■ CONSEGNA ■
Converti in una lista JSON di stringhe tutto ciò che va dalla riga contenente "199x181 pixels." fino alla fine dei record, con una stringa per ogni riga e senza le righe vuote. Lascia fuori dalla risposta le immagini.

■ DATI DI PARTENZA ■

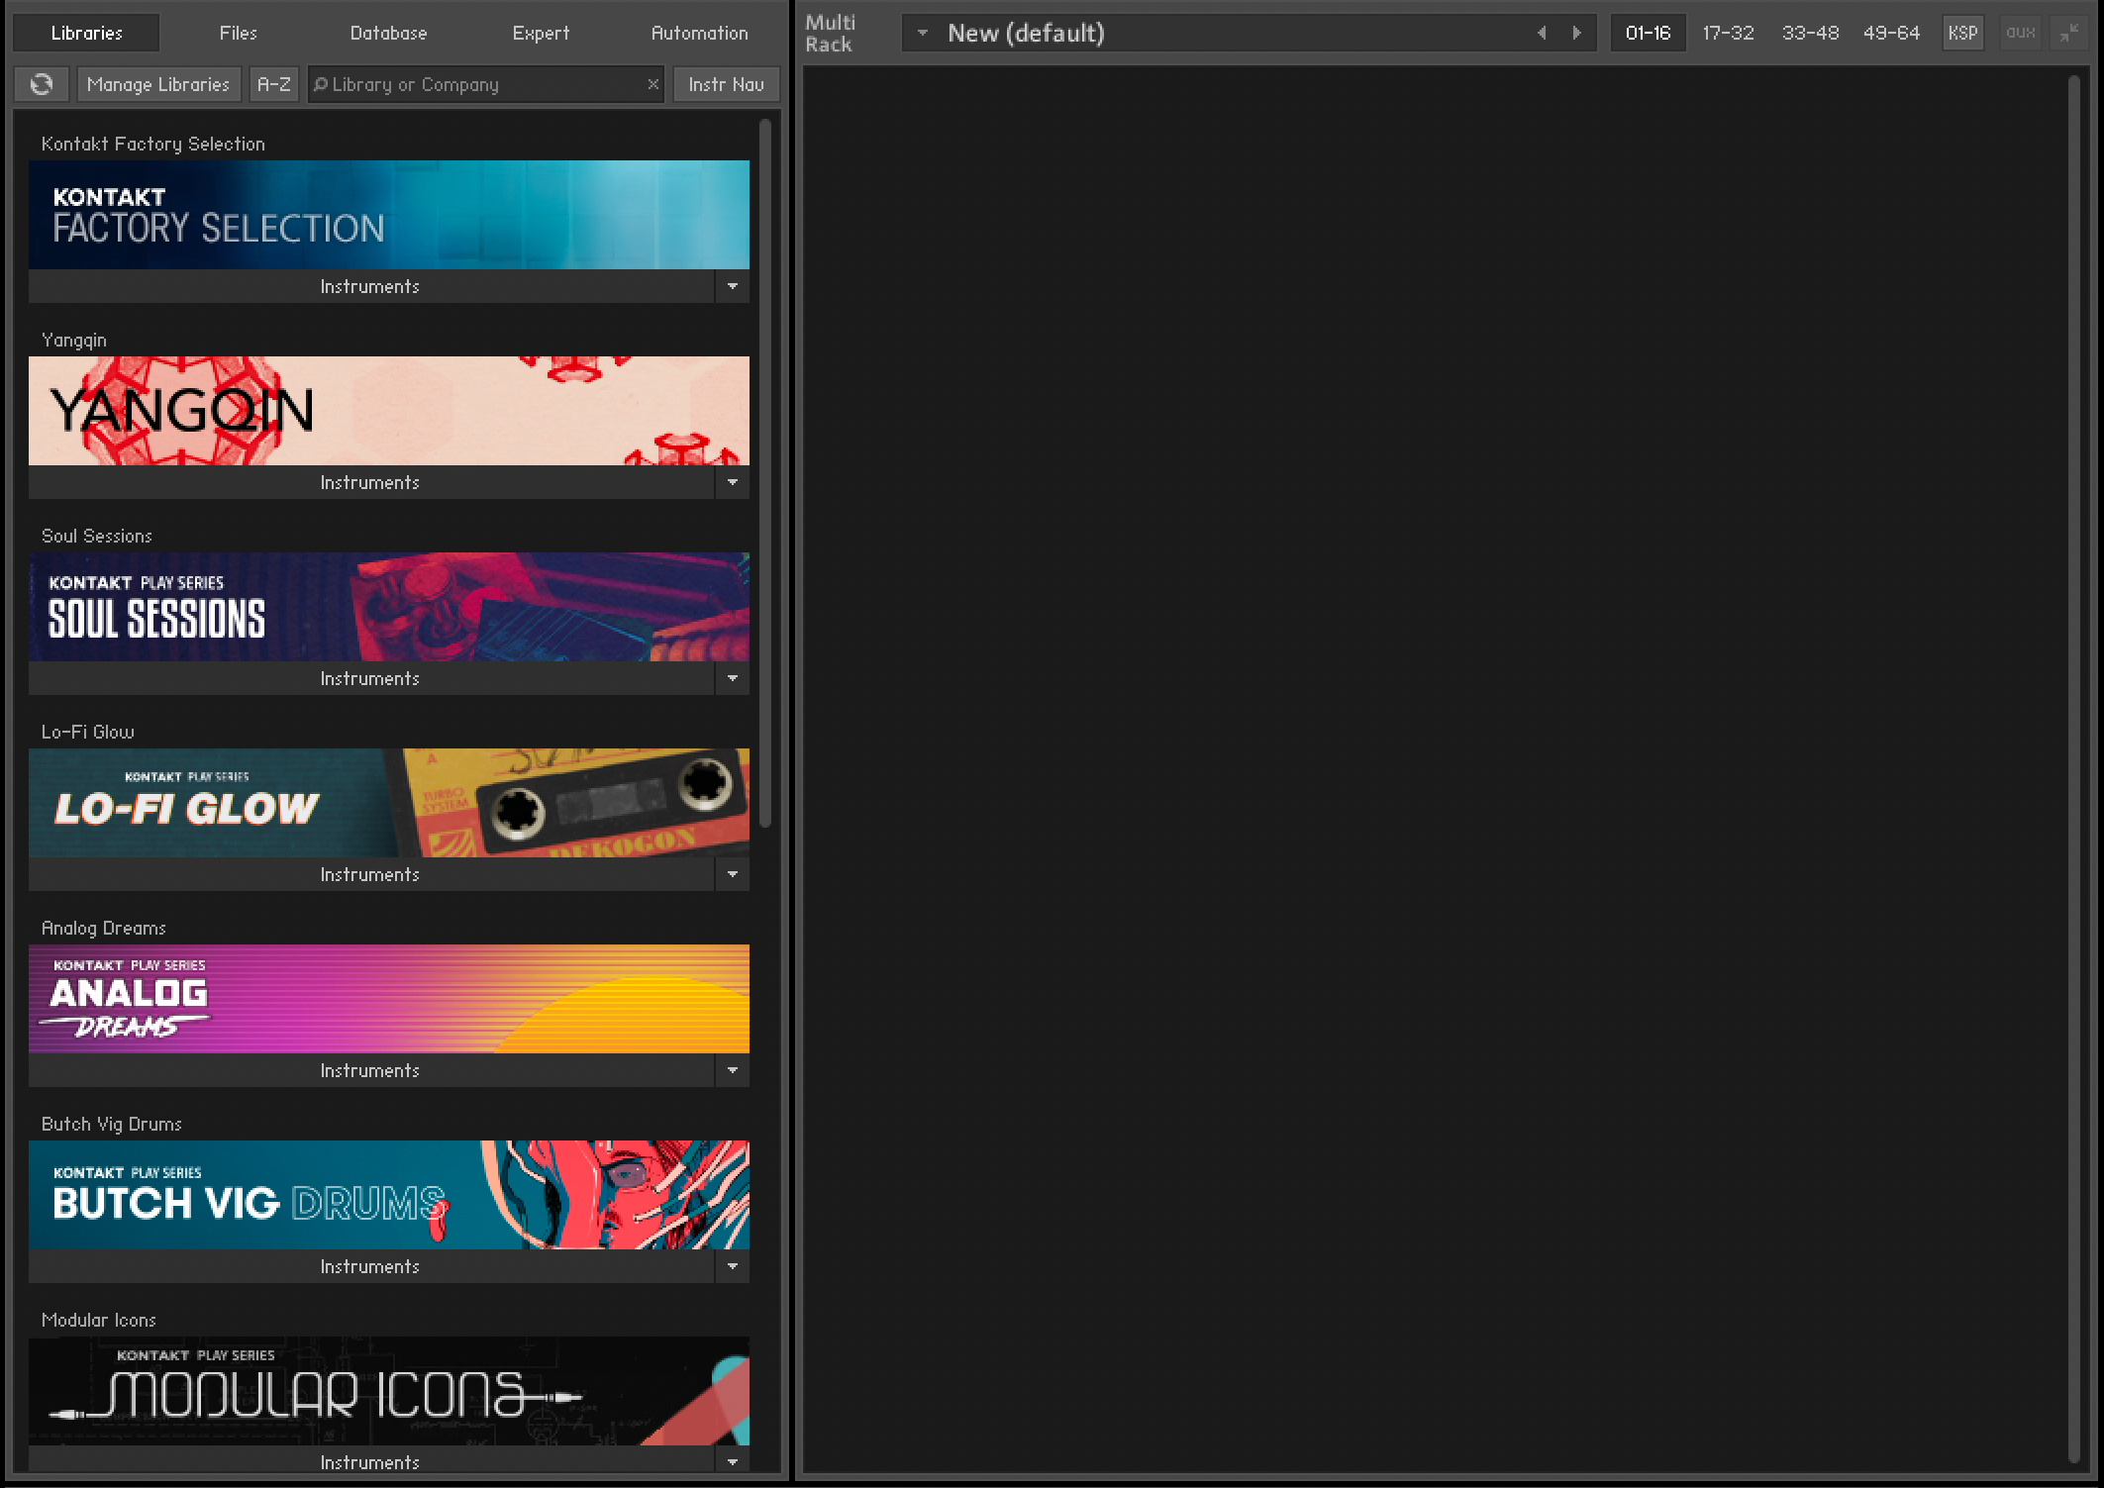Click the libraries list vertical scrollbar

coord(765,475)
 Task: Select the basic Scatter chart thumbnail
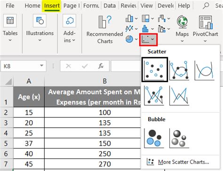coord(155,70)
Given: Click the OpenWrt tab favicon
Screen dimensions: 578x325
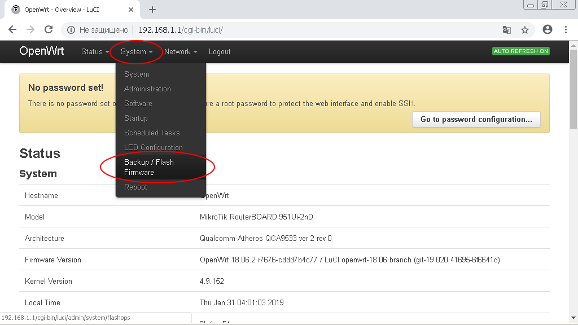Looking at the screenshot, I should pyautogui.click(x=15, y=9).
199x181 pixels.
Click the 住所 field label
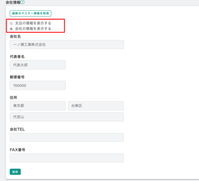coord(14,98)
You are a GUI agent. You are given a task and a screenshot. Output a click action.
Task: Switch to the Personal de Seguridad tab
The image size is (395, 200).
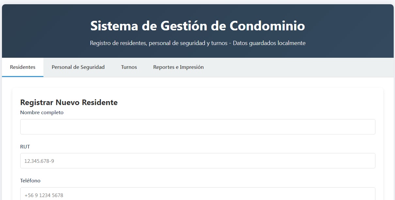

■ RISPOSTA SCRITTA ■
[
  "199x181 pixels.",
  "Click the 住所 field label",
  "coord(14,98)",
  "You are a GUI agent. You are given a task and a screenshot. Output a click action.",
  "Task: Switch to the Personal de Seguridad tab",
  "The image size is (395, 200)."
]